DRAW: A Recurrent Neural Network For Image Generation

Karol Gregor, Ivo Danihelka, Alex Graves, Danilo Jimenez Rezende, Daan Wierstra

Link to paper

Summary

Generative model to produce images like MNIST or StreetView House Numbers or CIFAR (doesn’t work that well)

Three major contributions:

• Uses RNNs as enc and dec in a variational autoencoder framework(which itself is not new)
• Multistep generation process
• differentiable attention (has almost all the authors from Recurrent Models of Visual Attention, a previous paper . Improved on that design which needed REINFORCE to train attention)

Only advantage I can see of this is that unlike CNN, parameters don’t depend on number of pixels in the image(confirm this in eqn 25,26)

The usage of Gaussian kernels is what makes this operation differentiable- simple matrix operations- pretty cool though (compared to RAM), it can actually look at all the image with less detail or some of it with more.

Things I learned

• Basics of variational autoencoders
  • delved a little deeper into the new generative models- GANs, autoregressive models and VAEs
• The reparametrization trick for normal distribution
  • This could have been used in Mnih’s RAM model for differentiable attention instead of using RL
• The first loss term is common in generative models- maximize the likelihood of training distribution
• The latent z is drawn from a distribution that is parametrized by neural net, not predicted directly.

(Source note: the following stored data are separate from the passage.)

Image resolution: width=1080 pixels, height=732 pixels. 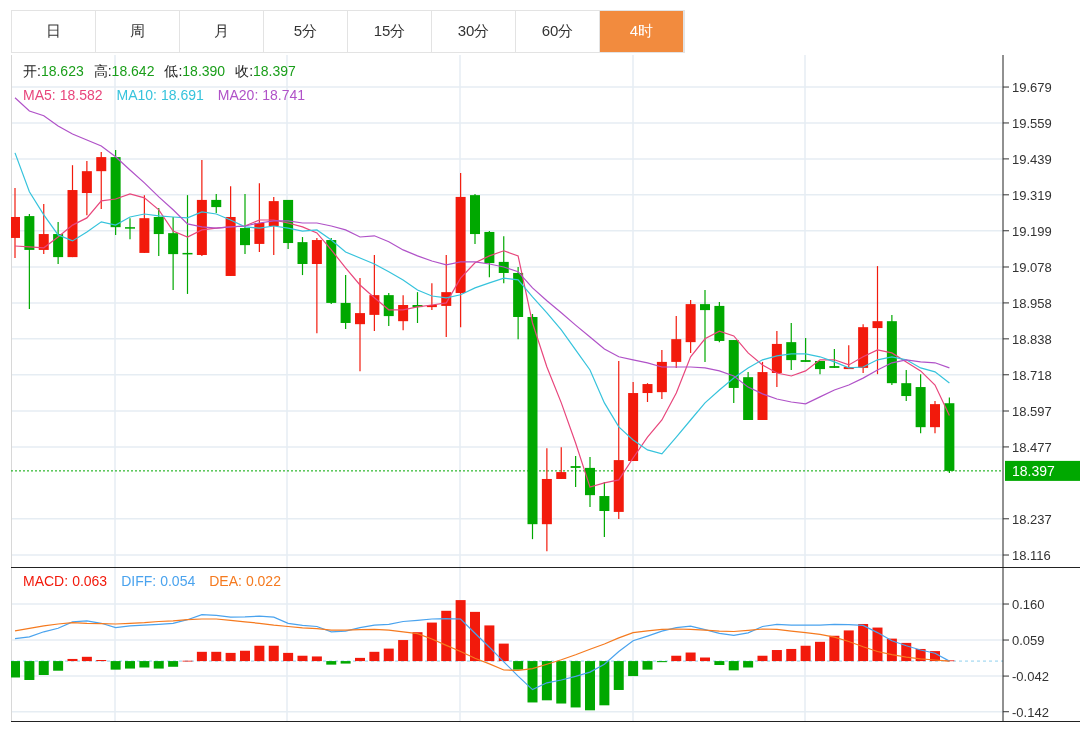 What do you see at coordinates (1032, 195) in the screenshot?
I see `axis-tick-label: 19.319` at bounding box center [1032, 195].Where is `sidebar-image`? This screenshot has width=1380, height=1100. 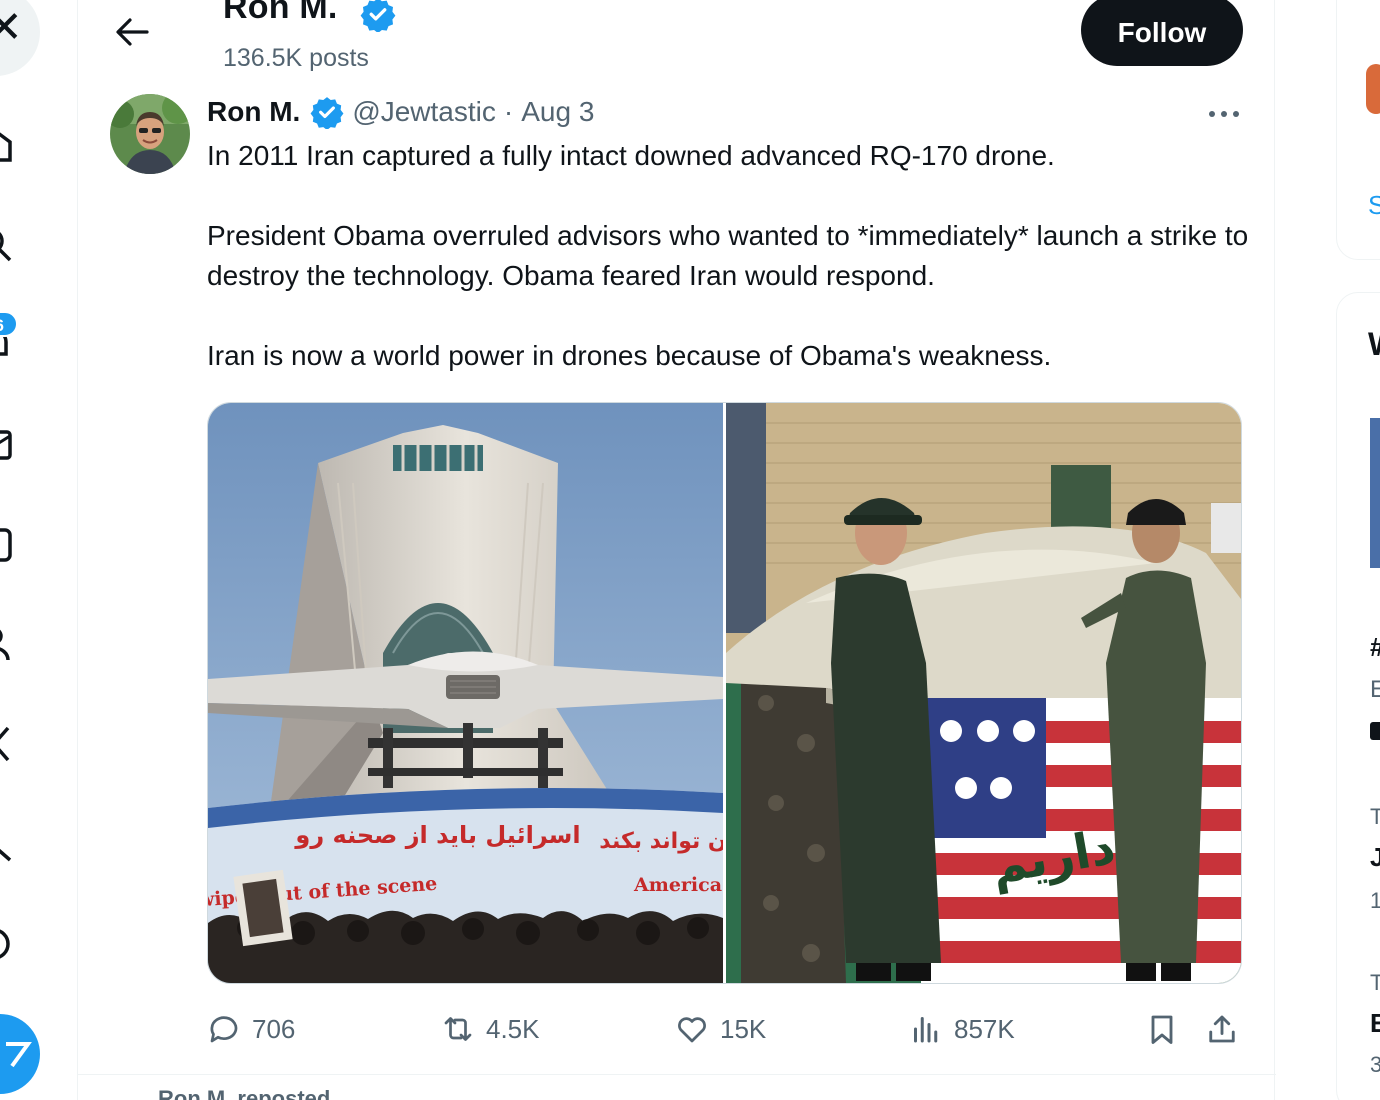 sidebar-image is located at coordinates (1375, 493).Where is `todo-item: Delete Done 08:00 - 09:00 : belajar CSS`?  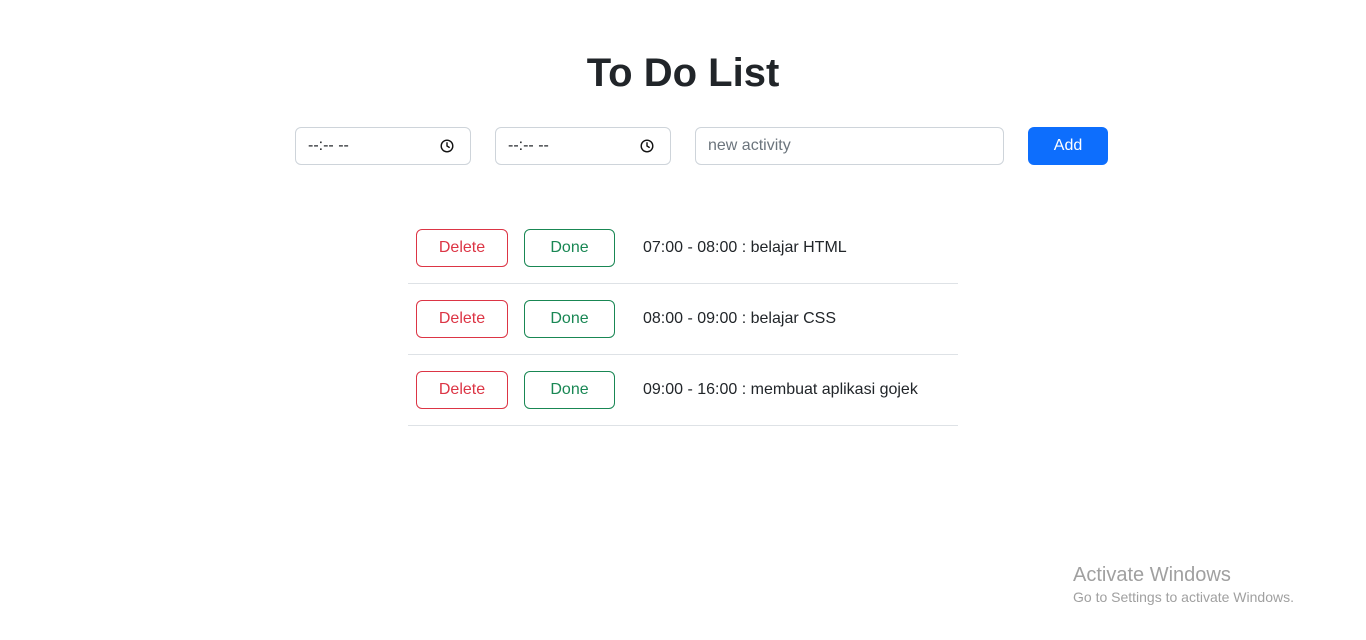 todo-item: Delete Done 08:00 - 09:00 : belajar CSS is located at coordinates (683, 320).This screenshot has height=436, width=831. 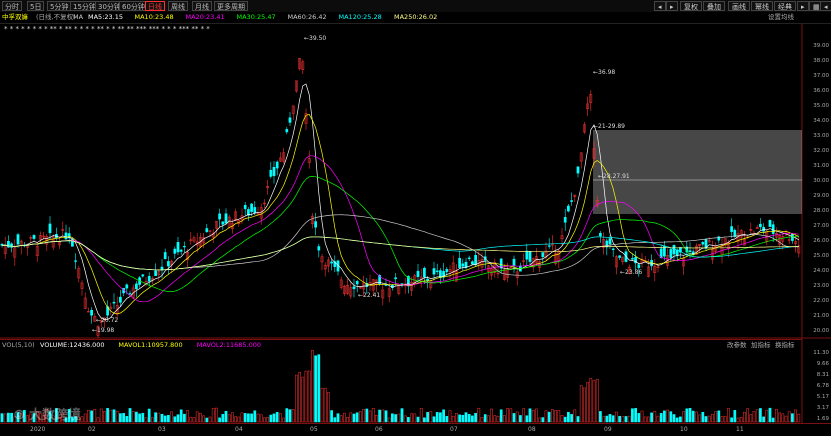 I want to click on date-tick: 04, so click(x=239, y=430).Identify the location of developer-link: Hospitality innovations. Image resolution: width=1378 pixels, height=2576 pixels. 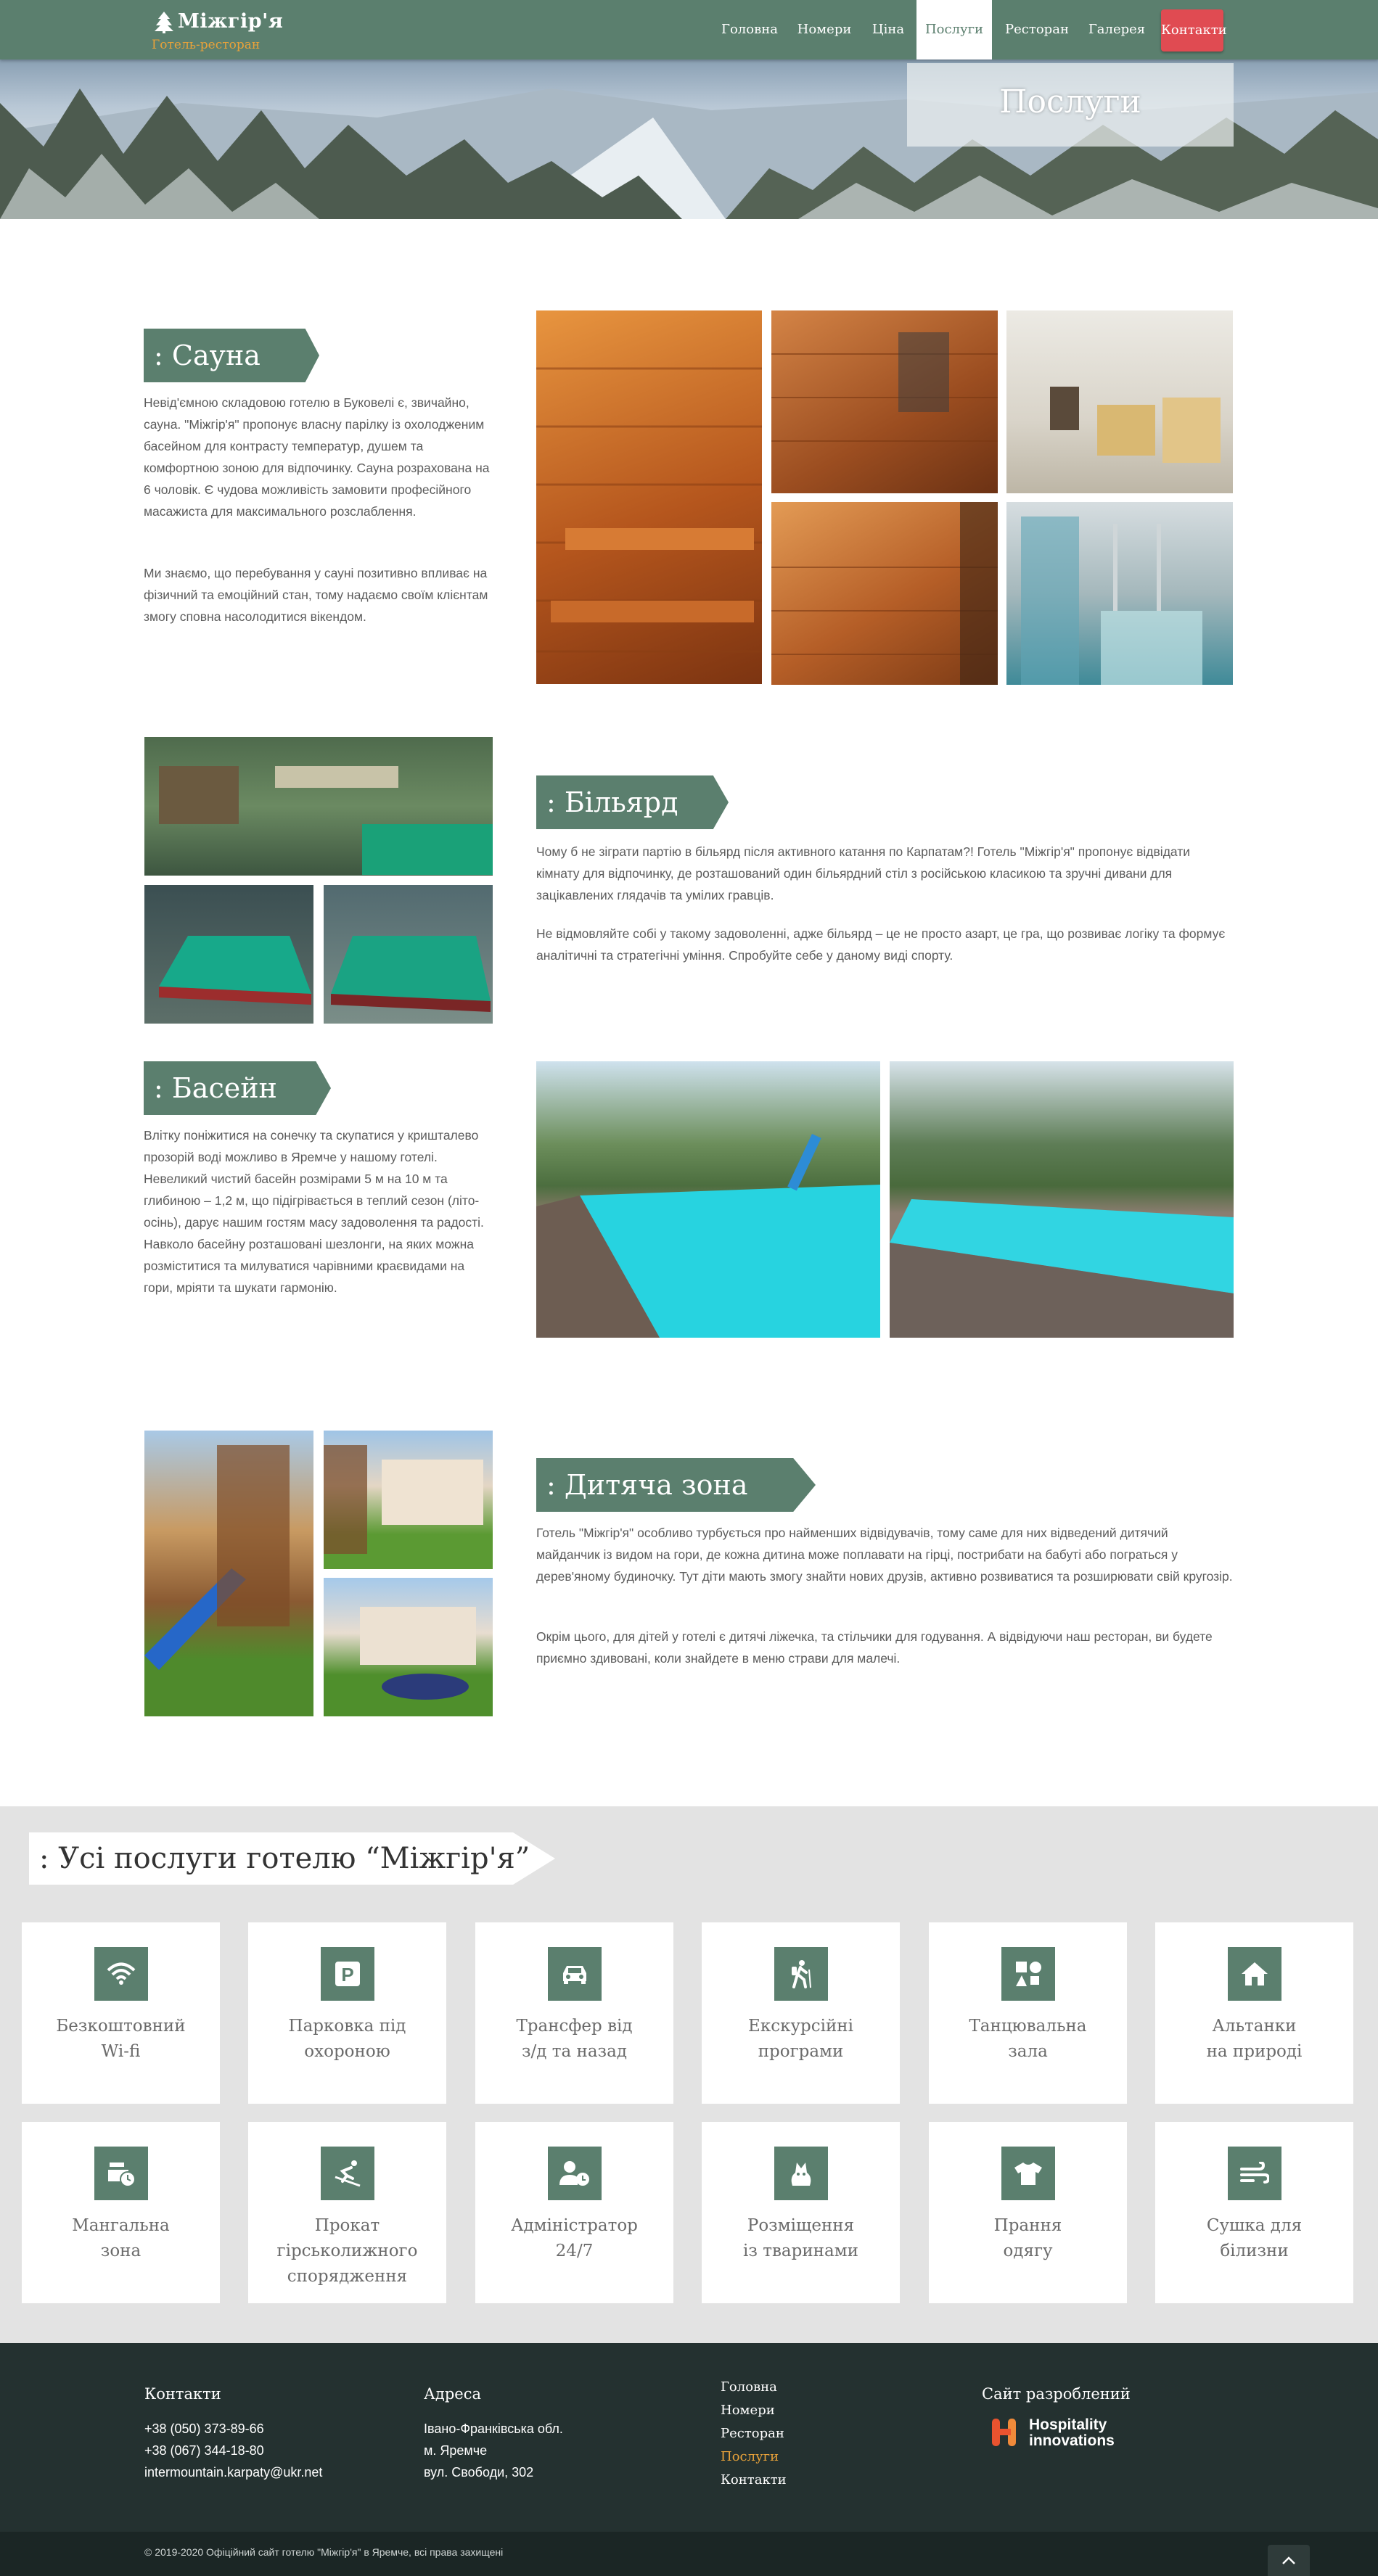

I suppose this is to add some noise in the code generation so the model learns to be robust?

Questions

• What other distributions does the reparametrization trick work on?
• Why can’t simple autoencoders be used for generation?

Answers

• List of reparameterization tricks
• You can use it- just pick a code z and decode it. Problem is that random choices of z will lead to random outputs, which don’t look like anything from the training distribution. So now we try to force the distribution Q(z|x) to look like a standard normal (referred to as prior P) which is what we actually sample z from during inference. To emphasize, P is a choice we make. By minimizing KL divergence between Q and P.